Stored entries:
((
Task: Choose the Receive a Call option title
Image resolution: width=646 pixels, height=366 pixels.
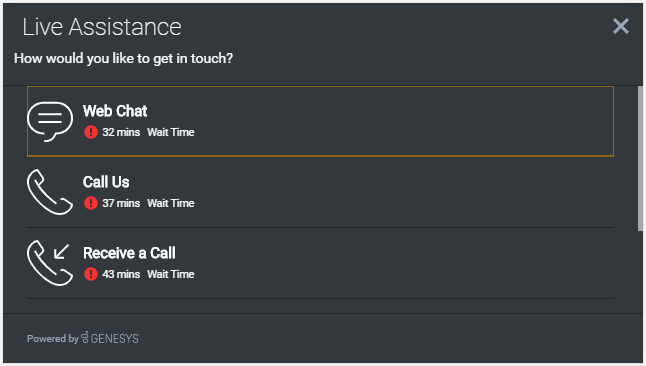Action: 129,253
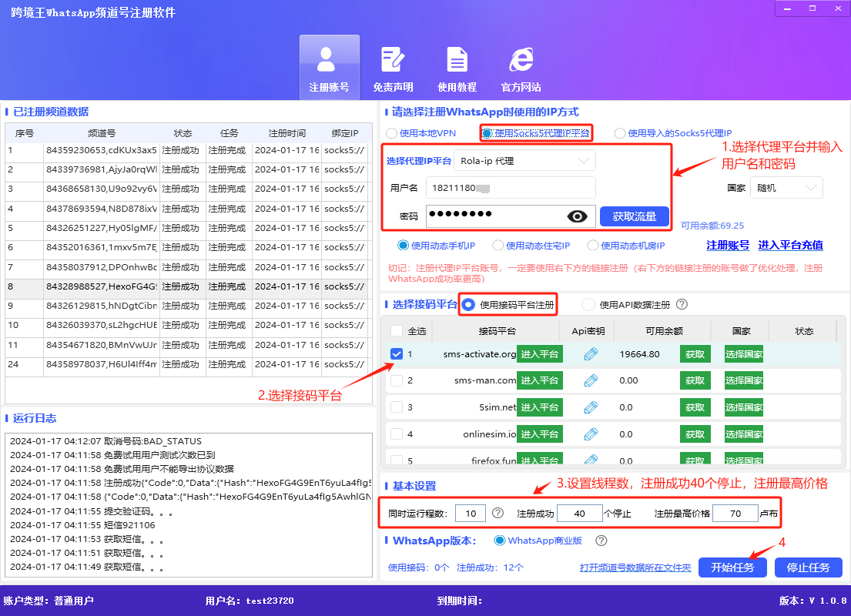Click 获取流量 to fetch traffic
The image size is (851, 616).
635,216
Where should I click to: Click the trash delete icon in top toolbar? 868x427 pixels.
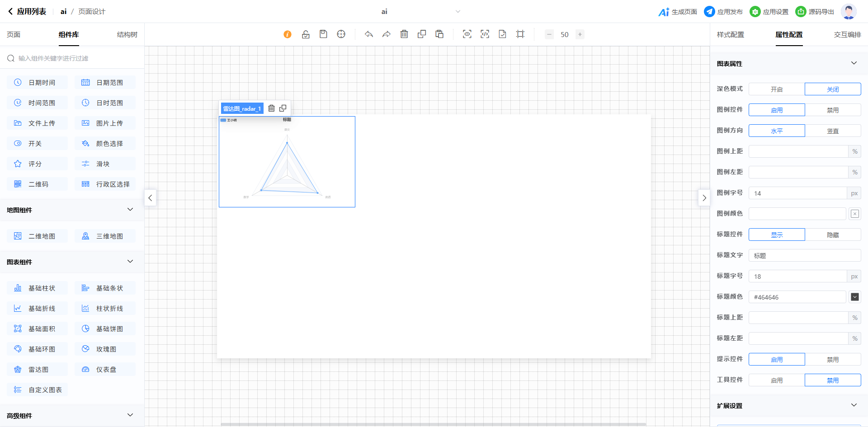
))
§ **Task to carry out**:
Could the data above be returned in full, exactly, with every image left out?

§ **Solved exercise**:
Task: Choose the Receive a Call option title
Image resolution: width=646 pixels, height=366 pixels.
Action: 129,253
Click 获取流量 to fetch traffic
The image size is (851, 616).
635,216
Where should I click to: Click the trash delete icon in top toolbar? 868x427 pixels.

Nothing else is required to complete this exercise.